Objectif 1: Transcrivez en liste JSON de chaînes, une chaîne par ligne et sans les lignes vides, les lignes des enregistrements qui vont de la ligne contenant "Choose page number" jusqu'à la ligne contenant "Select page number", celle-ci comprise.

Texte fourni:
▬▬▬▬▬▬▬▬▬▬
Dans un entretien accordé à l’Initiative WWP, le Secrétaire national chargé de l’évaluation et de la gestion de l’information au Ministère brésilien du développement social et de la lutte contre la faim souligne qu’il faut, en matière d’indicateurs, dépasser les divergences méthodologiques et commencer à s’intéresser à l’impact ou à l’absence d’impact des politiques mises en œuvre

Brasilia, 14 septembre 2015 – Lors de discussions organisées dans le cadre de l’atelier technique sur les dimensions multiples de la pauvreté (lire les articles ici), qui a réuni les 25 et 26 août à Brasilia quelque 60 agents techniques gouvernementaux ainsi que des experts et des chercheurs, le Gouvernement brésilien a plaidé pour l’élaboration d’un indice de la pauvreté multidimensionnelle tenant compte de l’ensemble des mesures et des politiques [dans le domaine de la protection sociale] qui sont actuellement mises en œuvre par plusieurs pays, et qui fera partie intégrante des Objectifs de développement durable (ODD) définis par l’Organisation des Nations Unies pour la période 2015-2030.

Selon Paulo Jannuzzi, Secrétaire national chargé de l’évaluation et de la gestion de l’information au Ministère brésilien du développement social et de la lutte contre la faim (MDS), outre le revenu garanti, cet indicateur devrait mesurer l’accès aux services des groupes les plus vulnérables de la population.
▬▬▬▬▬▬▬▬▬▬
Données:
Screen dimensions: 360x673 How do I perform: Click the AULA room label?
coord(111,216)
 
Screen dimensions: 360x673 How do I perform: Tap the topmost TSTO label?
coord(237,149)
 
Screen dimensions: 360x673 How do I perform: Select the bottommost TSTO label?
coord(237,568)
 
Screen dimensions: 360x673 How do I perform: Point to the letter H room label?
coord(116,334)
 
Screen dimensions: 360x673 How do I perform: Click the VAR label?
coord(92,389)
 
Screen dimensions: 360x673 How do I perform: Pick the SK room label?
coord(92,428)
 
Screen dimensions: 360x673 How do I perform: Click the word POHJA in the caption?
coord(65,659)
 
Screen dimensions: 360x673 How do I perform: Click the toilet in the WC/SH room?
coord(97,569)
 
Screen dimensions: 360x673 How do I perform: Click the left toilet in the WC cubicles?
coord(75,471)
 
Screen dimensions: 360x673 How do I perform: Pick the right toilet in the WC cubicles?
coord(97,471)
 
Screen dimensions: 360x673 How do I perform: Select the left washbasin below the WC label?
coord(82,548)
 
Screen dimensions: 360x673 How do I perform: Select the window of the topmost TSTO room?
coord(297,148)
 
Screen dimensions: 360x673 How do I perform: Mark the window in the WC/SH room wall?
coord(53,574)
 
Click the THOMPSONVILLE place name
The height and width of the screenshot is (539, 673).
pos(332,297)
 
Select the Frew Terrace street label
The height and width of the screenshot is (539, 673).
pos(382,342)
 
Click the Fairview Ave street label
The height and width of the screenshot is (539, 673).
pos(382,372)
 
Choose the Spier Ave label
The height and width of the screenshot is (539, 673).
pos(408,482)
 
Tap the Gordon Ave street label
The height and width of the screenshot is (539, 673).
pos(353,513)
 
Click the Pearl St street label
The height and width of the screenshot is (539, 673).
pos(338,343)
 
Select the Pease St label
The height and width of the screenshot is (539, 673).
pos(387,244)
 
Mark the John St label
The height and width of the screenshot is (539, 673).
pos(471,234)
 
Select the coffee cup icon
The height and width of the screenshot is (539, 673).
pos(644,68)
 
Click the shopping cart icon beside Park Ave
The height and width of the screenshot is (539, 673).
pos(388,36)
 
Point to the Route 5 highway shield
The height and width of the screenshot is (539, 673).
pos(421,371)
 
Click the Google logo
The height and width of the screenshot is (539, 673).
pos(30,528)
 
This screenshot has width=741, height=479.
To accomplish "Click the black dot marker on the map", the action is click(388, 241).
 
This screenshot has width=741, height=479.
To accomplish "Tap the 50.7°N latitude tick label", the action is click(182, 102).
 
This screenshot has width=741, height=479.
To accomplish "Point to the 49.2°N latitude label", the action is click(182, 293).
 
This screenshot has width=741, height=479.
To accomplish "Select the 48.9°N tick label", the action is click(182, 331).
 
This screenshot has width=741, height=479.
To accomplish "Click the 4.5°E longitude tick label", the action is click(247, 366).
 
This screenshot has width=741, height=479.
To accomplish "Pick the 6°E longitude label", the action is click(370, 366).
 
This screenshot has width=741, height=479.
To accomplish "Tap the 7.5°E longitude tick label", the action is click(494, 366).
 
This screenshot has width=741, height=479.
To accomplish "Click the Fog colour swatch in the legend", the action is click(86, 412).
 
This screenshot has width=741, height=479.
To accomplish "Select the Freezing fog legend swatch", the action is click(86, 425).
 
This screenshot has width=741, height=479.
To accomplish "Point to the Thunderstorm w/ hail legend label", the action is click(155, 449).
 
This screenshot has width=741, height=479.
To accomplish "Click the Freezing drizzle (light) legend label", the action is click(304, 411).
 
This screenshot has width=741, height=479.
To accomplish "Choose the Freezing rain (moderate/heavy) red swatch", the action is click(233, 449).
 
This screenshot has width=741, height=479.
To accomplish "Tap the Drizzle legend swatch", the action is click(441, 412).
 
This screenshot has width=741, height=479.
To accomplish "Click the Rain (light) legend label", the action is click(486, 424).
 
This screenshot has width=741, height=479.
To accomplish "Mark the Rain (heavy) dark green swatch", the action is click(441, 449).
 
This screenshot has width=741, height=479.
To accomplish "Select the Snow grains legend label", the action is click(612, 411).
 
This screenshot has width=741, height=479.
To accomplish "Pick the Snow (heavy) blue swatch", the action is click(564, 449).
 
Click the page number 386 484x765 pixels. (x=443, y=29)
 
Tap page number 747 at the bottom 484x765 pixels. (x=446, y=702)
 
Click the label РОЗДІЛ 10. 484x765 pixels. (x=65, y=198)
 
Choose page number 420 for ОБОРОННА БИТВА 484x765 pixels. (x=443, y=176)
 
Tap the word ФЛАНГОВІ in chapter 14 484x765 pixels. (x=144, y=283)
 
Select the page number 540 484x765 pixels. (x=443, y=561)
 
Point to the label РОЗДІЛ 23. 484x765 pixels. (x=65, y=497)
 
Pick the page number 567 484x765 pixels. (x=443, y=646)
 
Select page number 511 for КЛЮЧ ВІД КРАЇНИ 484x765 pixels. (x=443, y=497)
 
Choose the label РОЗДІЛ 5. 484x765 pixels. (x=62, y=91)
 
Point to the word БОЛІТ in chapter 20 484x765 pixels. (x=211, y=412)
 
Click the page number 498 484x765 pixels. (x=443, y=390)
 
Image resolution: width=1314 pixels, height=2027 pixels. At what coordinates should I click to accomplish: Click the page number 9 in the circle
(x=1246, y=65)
▬▬▬▬▬▬▬▬▬▬
Objectif 2:
Répondez aux questions suivantes à partir du texte sur l'indice de pauvreté multidimensionnelle :
(a) À quelles dates et dans quelle ville l'atelier technique s'est-il tenu ?
(b) Combien d'agents techniques gouvernementaux environ y ont participé ?
(c) Selon Paulo Jannuzzi, outre le revenu garanti, que devrait mesurer l'indicateur ?

Réponse 1:
[
  "Choose page number 420 for ОБОРОННА БИТВА 484x765 pixels. (x=443, y=176)",
  "Tap the word ФЛАНГОВІ in chapter 14 484x765 pixels. (x=144, y=283)",
  "Select the page number 540 484x765 pixels. (x=443, y=561)",
  "Point to the label РОЗДІЛ 23. 484x765 pixels. (x=65, y=497)",
  "Pick the page number 567 484x765 pixels. (x=443, y=646)",
  "Select page number 511 for КЛЮЧ ВІД КРАЇНИ 484x765 pixels. (x=443, y=497)"
]

Réponse 2:
(a) Les 25 et 26 août, à Brasilia.
(b) Quelque 60.
(c) L'accès aux services des groupes les plus vulnérables de la population.